__RECORD EXTRACTS__.
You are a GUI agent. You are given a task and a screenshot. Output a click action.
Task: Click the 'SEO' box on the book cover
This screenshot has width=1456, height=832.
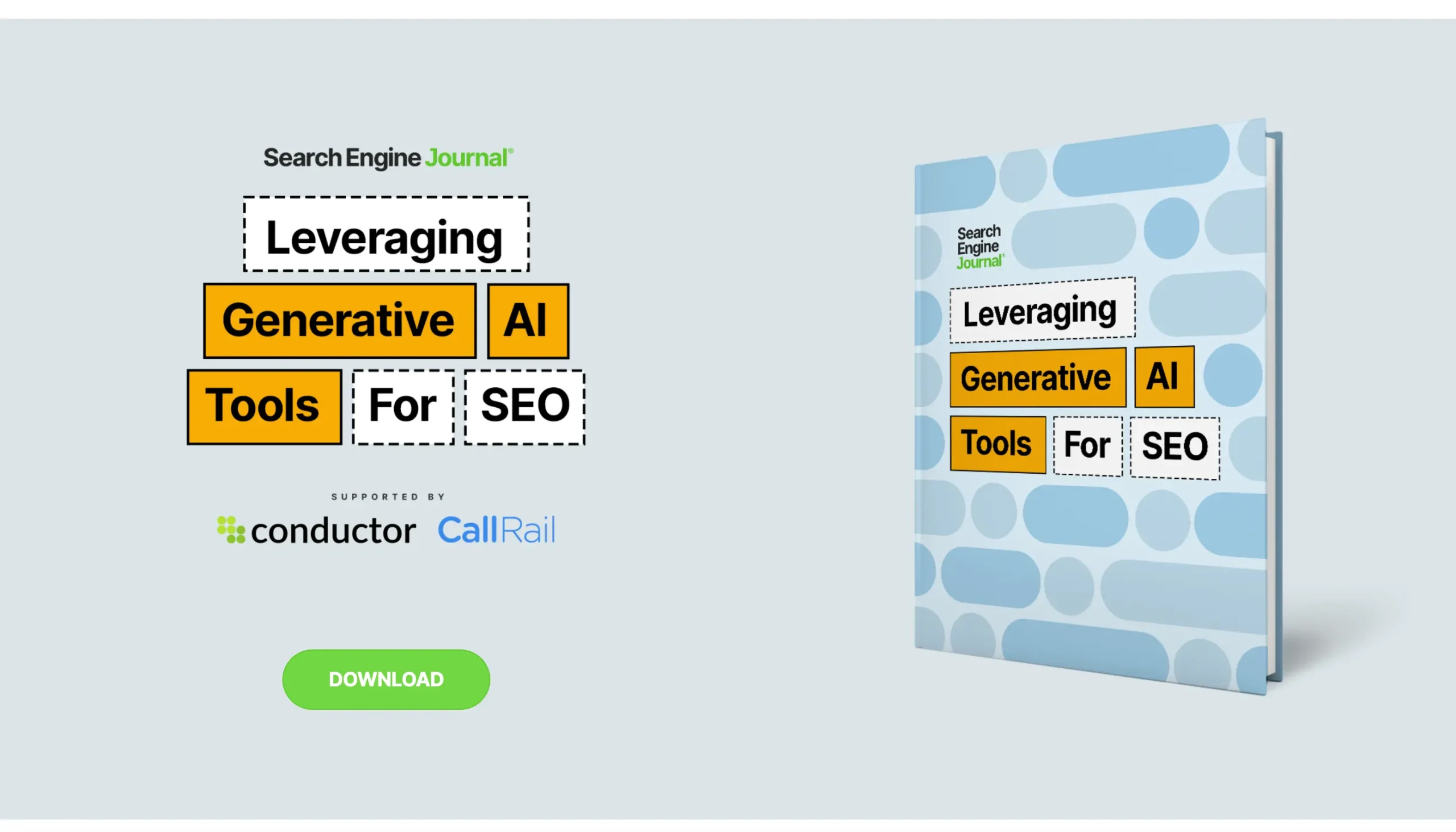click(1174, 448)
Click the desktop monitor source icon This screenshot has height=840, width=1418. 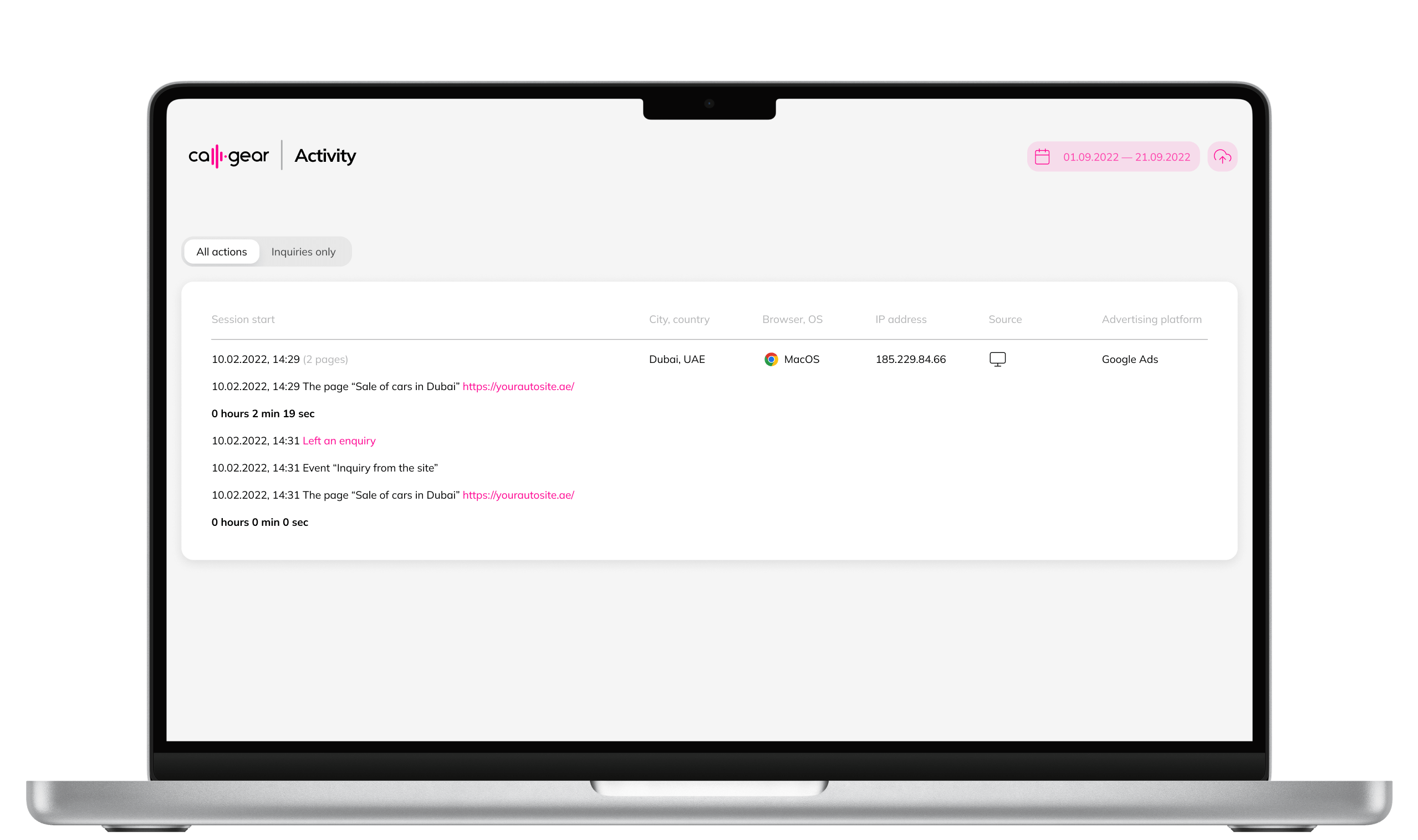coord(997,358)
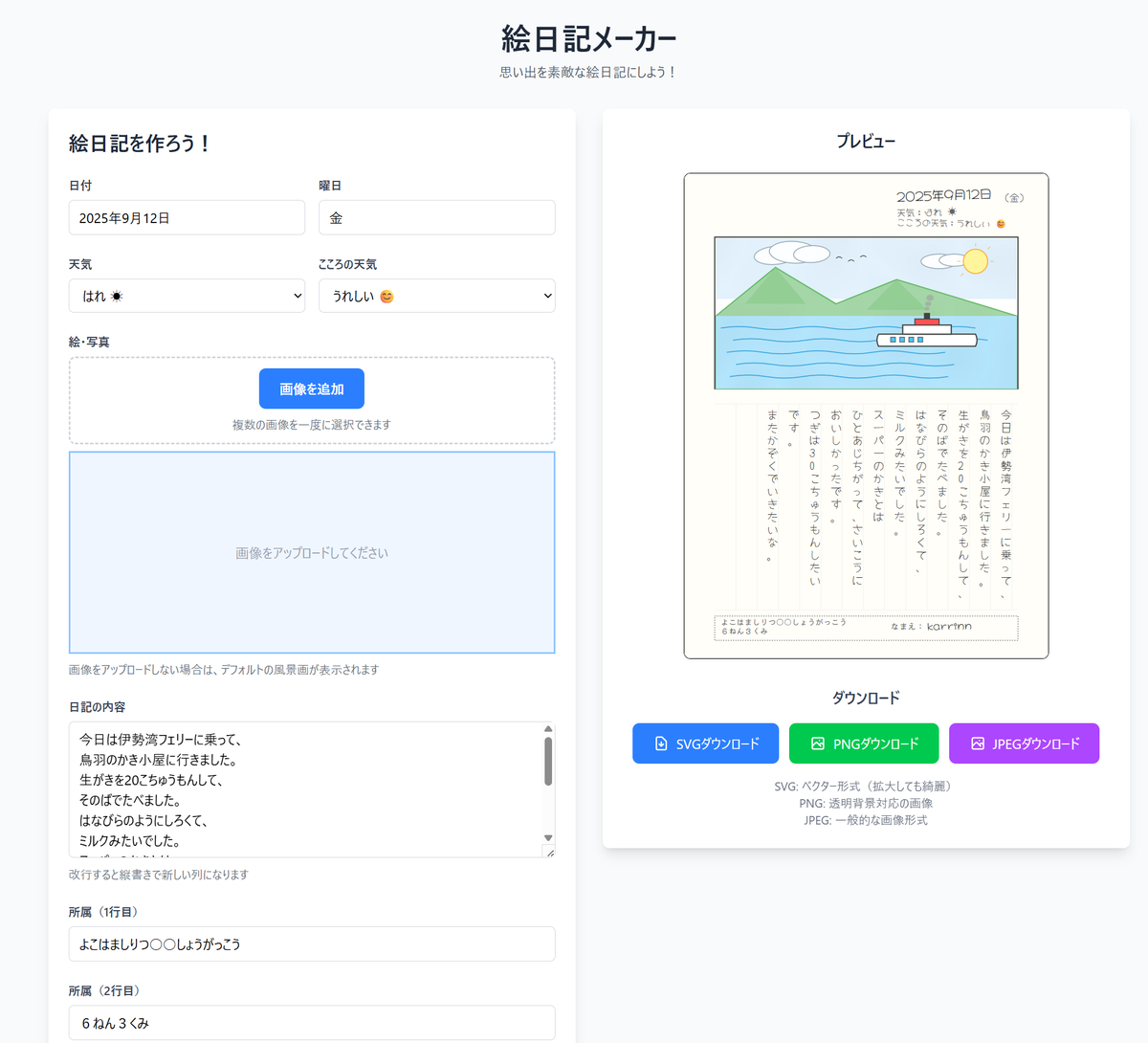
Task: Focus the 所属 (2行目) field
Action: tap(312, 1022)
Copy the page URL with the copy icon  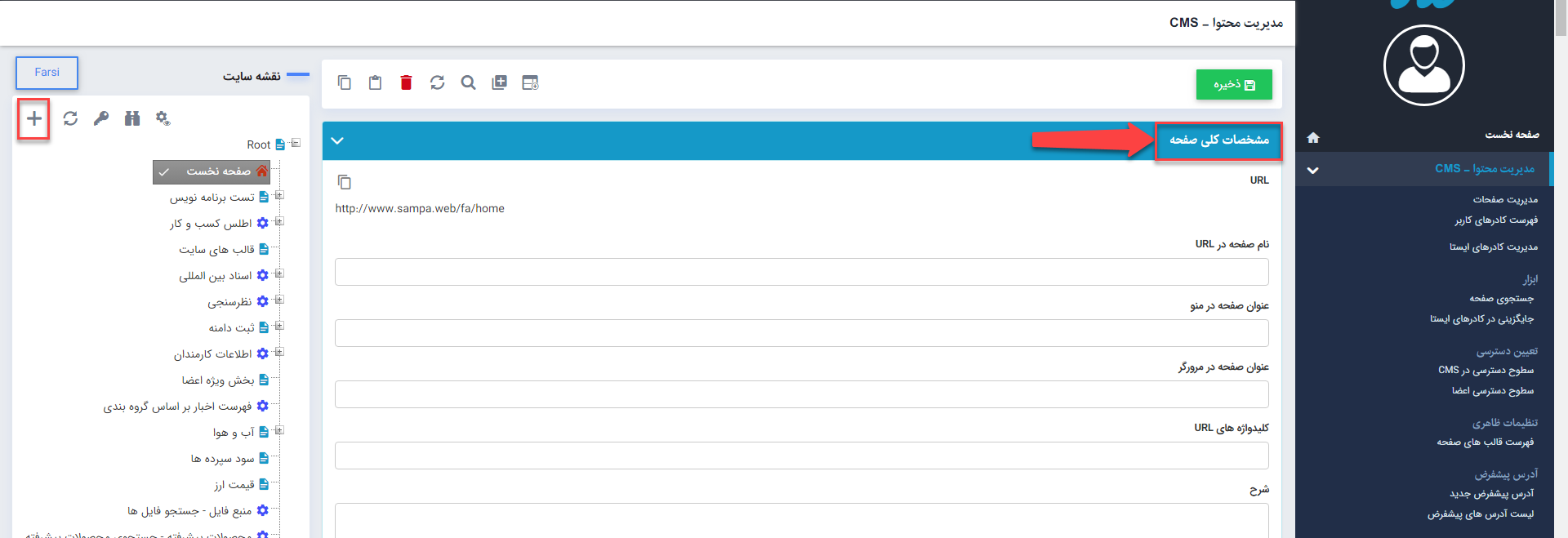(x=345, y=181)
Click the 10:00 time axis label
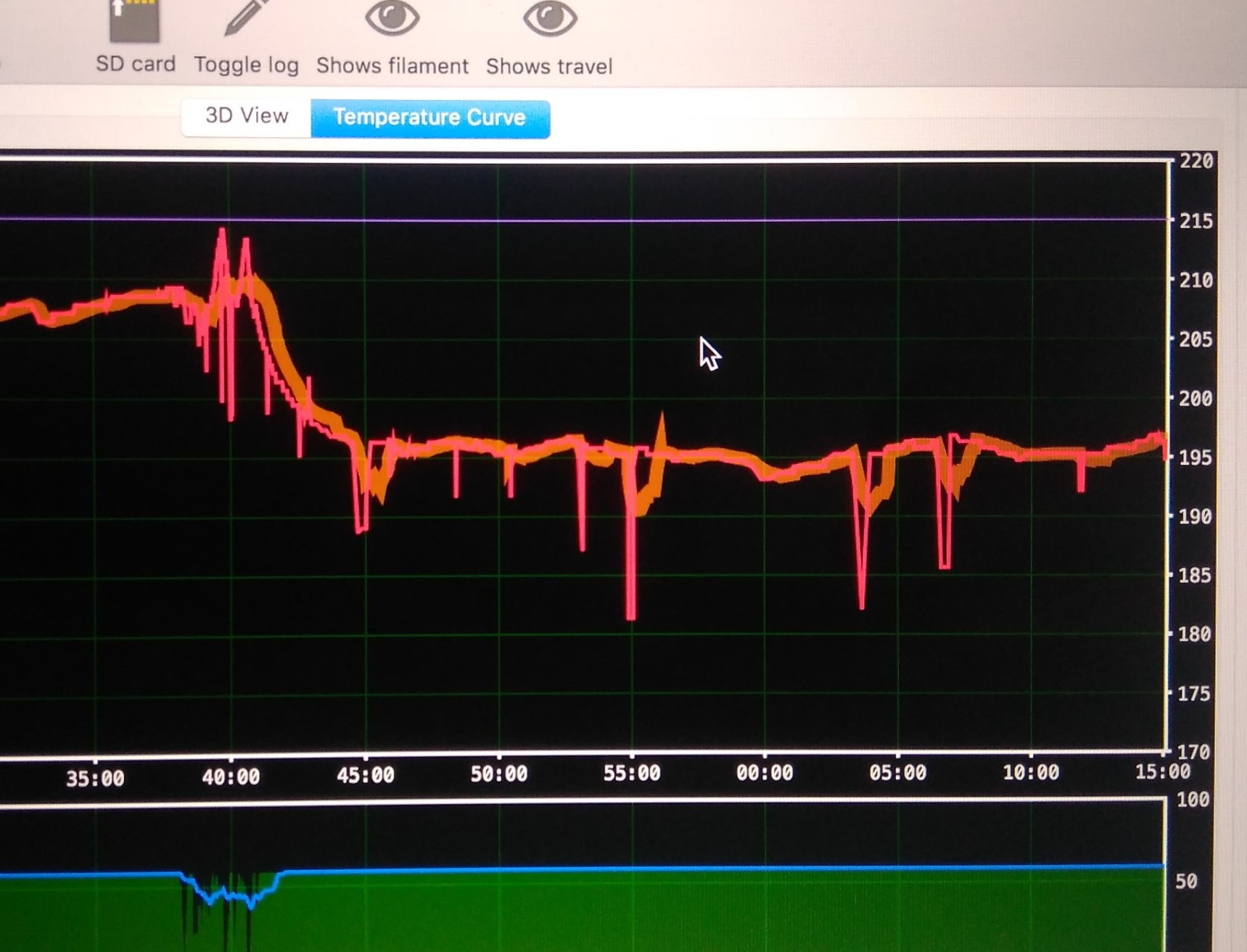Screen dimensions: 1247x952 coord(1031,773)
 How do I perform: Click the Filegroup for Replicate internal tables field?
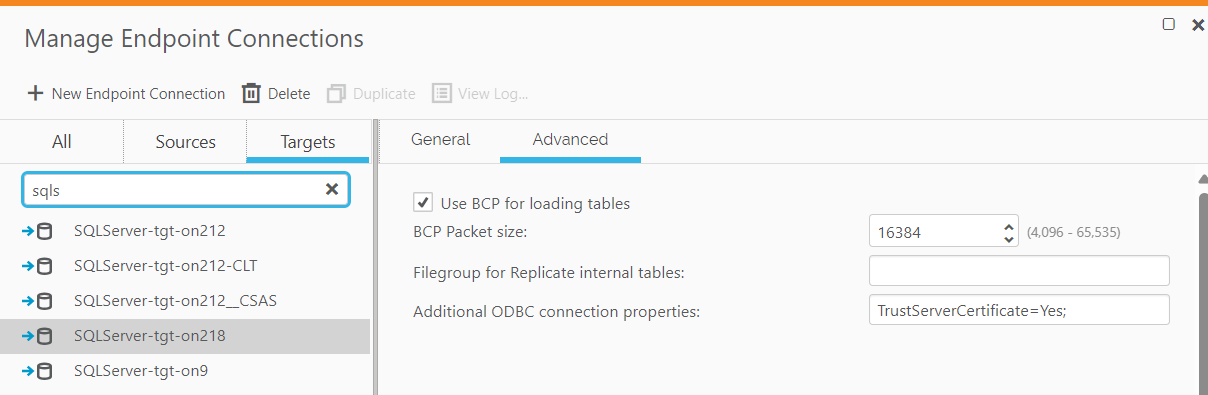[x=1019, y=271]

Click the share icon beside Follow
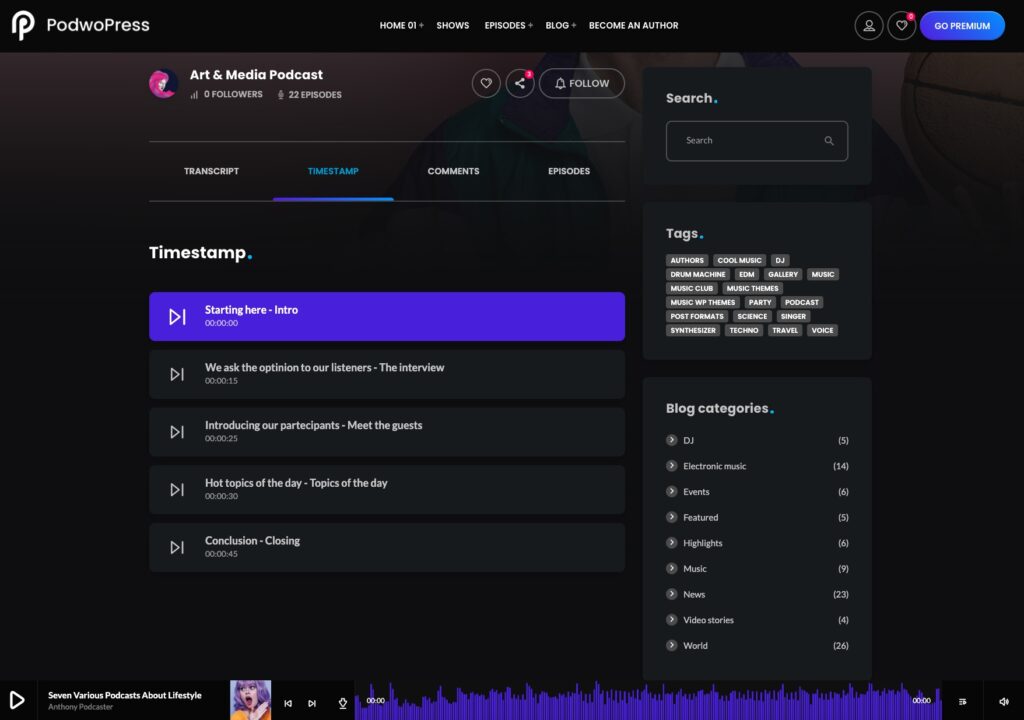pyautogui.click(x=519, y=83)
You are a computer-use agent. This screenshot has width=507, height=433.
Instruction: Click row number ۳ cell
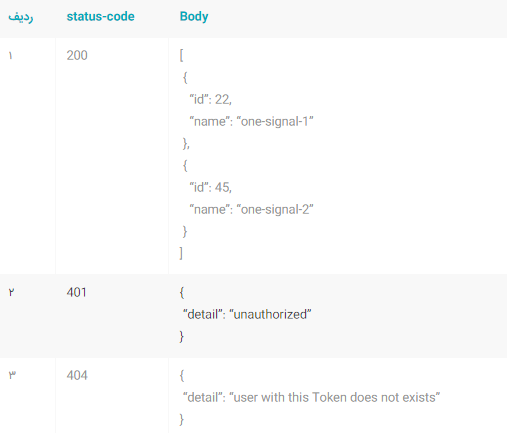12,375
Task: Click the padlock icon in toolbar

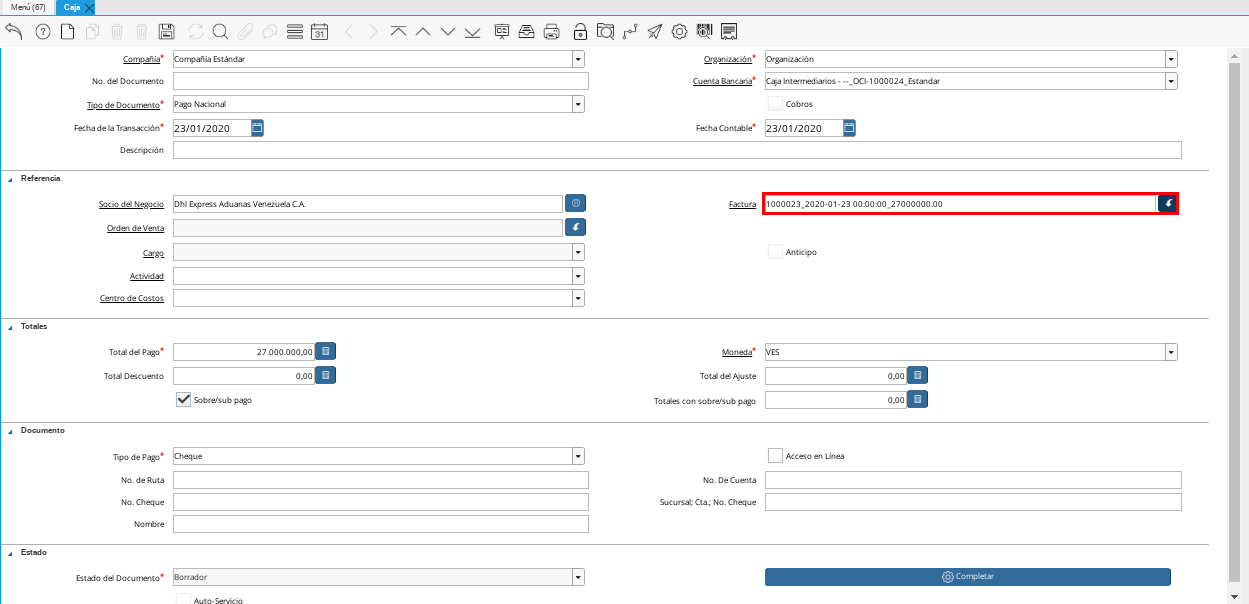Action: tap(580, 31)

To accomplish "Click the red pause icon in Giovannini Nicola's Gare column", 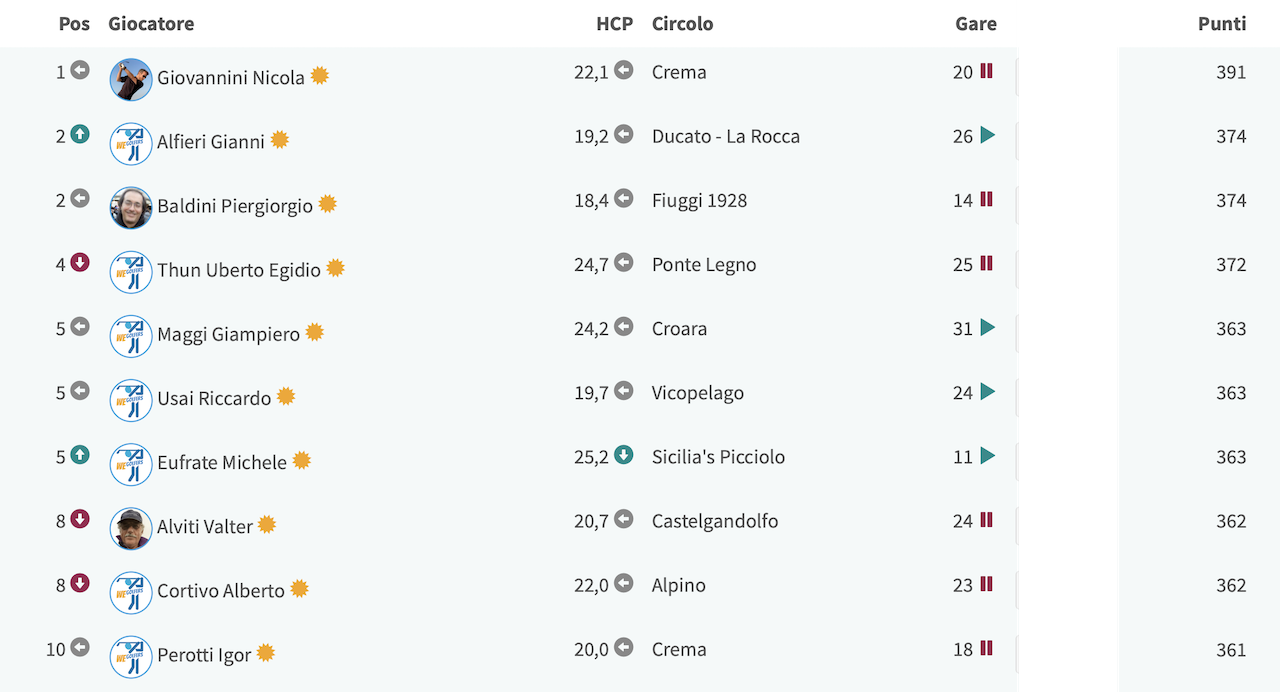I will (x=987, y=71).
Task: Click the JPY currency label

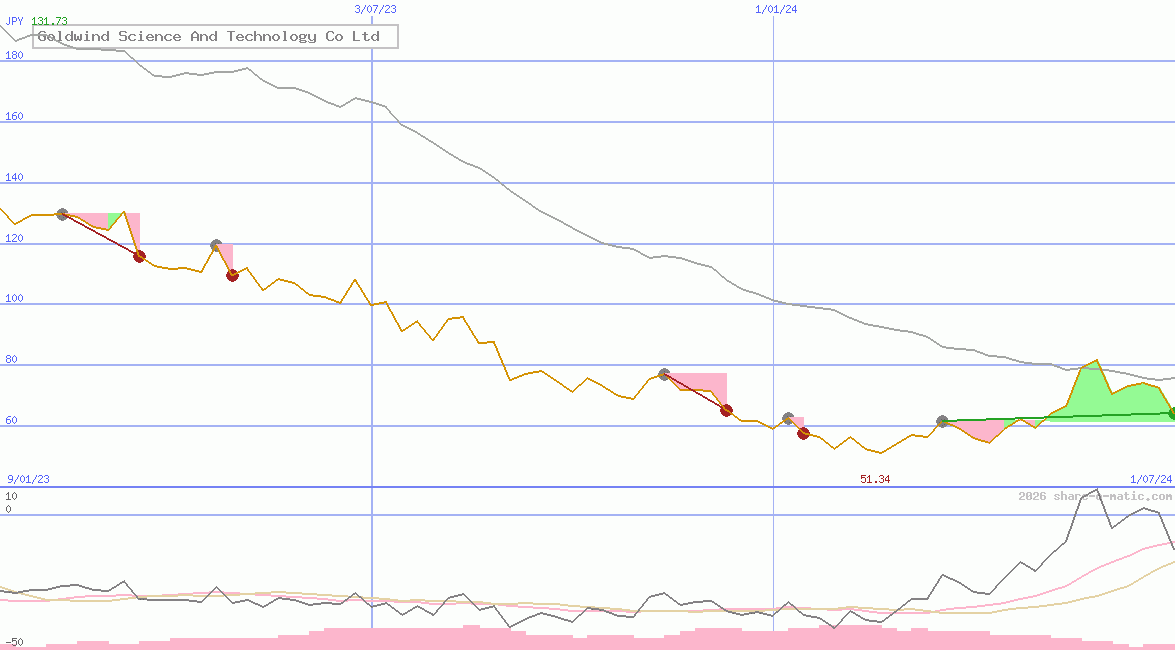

__ABOUT THIS EXERCISE__.
Lines with "agent" in them are what the answer must contain; copy each from the records above.

__PROBLEM SOLUTION__.
You are a GUI agent. You are given a task and a screenshot. Output a click action.
You are a computer-use agent. This screenshot has width=507, height=433.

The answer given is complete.